Home > Blogs > Management Reporter vs. Jet Reports

Management Reporter vs. Jet Reports

Dec 21, 2023

Global Data 365 is composed of highly skilled professionals who specialize in streamlining the data and automate the reporting process through the utilization of various business intelligence tools.

Management Reporter Jet Reports

Importance of Reporting Tools in Business Management

In today’s dynamic business environment, the significance of robust reporting tools cannot be overstated. Efficient financial reporting software and business intelligence reporting play a pivotal role in business management; aiding organizations to make informed decisions, monitor performance, and strategize for the future. Two prominent players in the reporting tools arena are Management Reporter and Jet Reports.

What Is Management Reporter?

Management reports are essential components of business intelligence, providing a comprehensive overview of an organization’s financial performance. Management Reporter, a powerful financial reporting tool, stands out with its versatile report designer, enabling the creation of dynamic reports tailored to specific needs.

What are Jet Reports?

Jet Reports, on the other hand, is a dynamic business intelligence tool that goes beyond conventional financial reporting. With its user-friendly interface and Jet Dashboard Designer, organizations can leverage its capabilities for comprehensive financial reporting and analysis. Jet Reports is known for its adaptability and ease of use, making it an asset for businesses aiming to enhance their reporting processes.

Management Reporter vs. Jet Reports: Key differences

Management Reporter (MR) is a standalone application from Microsoft that pulls data from Dynamics GP, while Jet Reports is an Excel add-in that pulls data into Excel from Dynamics GP. Jet Reports works with Microsoft Dynamics GP 9 (November 2005 release) and later. Both tools were designed specifically for working with Microsoft Dynamics data and integrate seamlessly with Dynamics GP, but there are several key differences.

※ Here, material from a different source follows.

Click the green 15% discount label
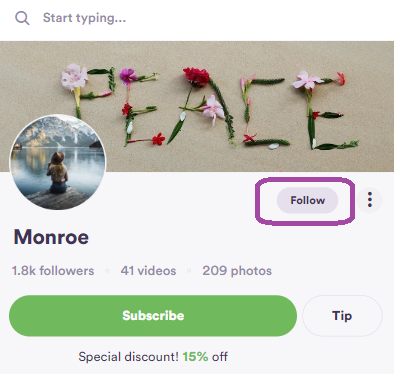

  • Building reports – MR reports are built in components one-by-one, starting with defining rows, then defining columns and trees, while Jet Reports are built in whole, not in components, cutting in half or more the time it takes to create a report.
  • Previewing reports – You cannot preview reports in MR, unless you assign a row to an actual report. In Jet Reports, you can easily toggle between design mode and report mode to check and see if the formatting and formulas you used are working as desired.
  • Adding new accounts – When a new account is added in Dynamics GP, it must be manually added to Management Reporter. Due to the way MR is structured, not all data changes in Dynamics GP will be tracked on the change tracker and do not update the data mart, which is the tool that syncs MR with Dynamics GP. At times there might be hard coding involved to change how the data mart pulls data from Dynamics GP. On the other hand, Jet Reports has the ability to refresh data from Dynamics GP at any time and new accounts will show up, without any hard coding or manually checking for new accounts.
  • Data extractions – MR connects directly to your instance of Dynamics GP, however you can only create reports in MR using that data – you cannot pull from any other source. In contrast, Jet Reports allows you to pull data from numerous sources and consolidate it together, rather than just pulling data from Dynamics GP for building reports. Jet Reports can extract any data from Dynamics GP into Excel, and when the data refreshes, so does your pivot table.
  • Working in Excel – When building reports in MR, you can link to an Excel spreadsheet as a reference and pull in data from a spreadsheet. MR users often find themselves switching between MR and Excel when building reports to pull in data from different sources that might have been exported into Excel. With Jet Reports, you’re working directly inside Excel and can pull data from a variety of locations in addition to from Dynamics GP. This creates a smoother workflow and reduces the need to switch between applications to find the necessary data for a report or dashboard. Additionally, with designing Jet Reports inside Excel, you can take advantage of formatting options, copying and pasting, and other functionalities you are used to in Excel.
  • Compatibility – The most recent version of MR reporter is Management Reporter 2012, last updated in 2014, and is compatible with Dynamics AX 2009 and 2012, Dynamics GP 2013 to 2018, and Dynamics SL 2011 and 2015. Jet Reports is regularly updated by insightsoftware, and is compatible with all Microsoft ERPs including Dynamics 365 products, Dynamics NAV, Dynamics GP, Dynamics AX, Dynamics CRM, and Dynamics SL.
  • Migrating to a newer ERP system – Dynamics GP is no longer supported by Microsoft and many companies realize they will eventually need to migrate to a newer ERP such as Dynamics 365 or choose a new ERP altogether. MR is not supported by newer Microsoft products, and as such, none of your reports built inside MR will migrate with you to a new system. On the other hand, all worked completed in Jet Reports carries over into any ERP you choose since it is an independent platform and can pull data from any source; all you would have to do is update the data connectors.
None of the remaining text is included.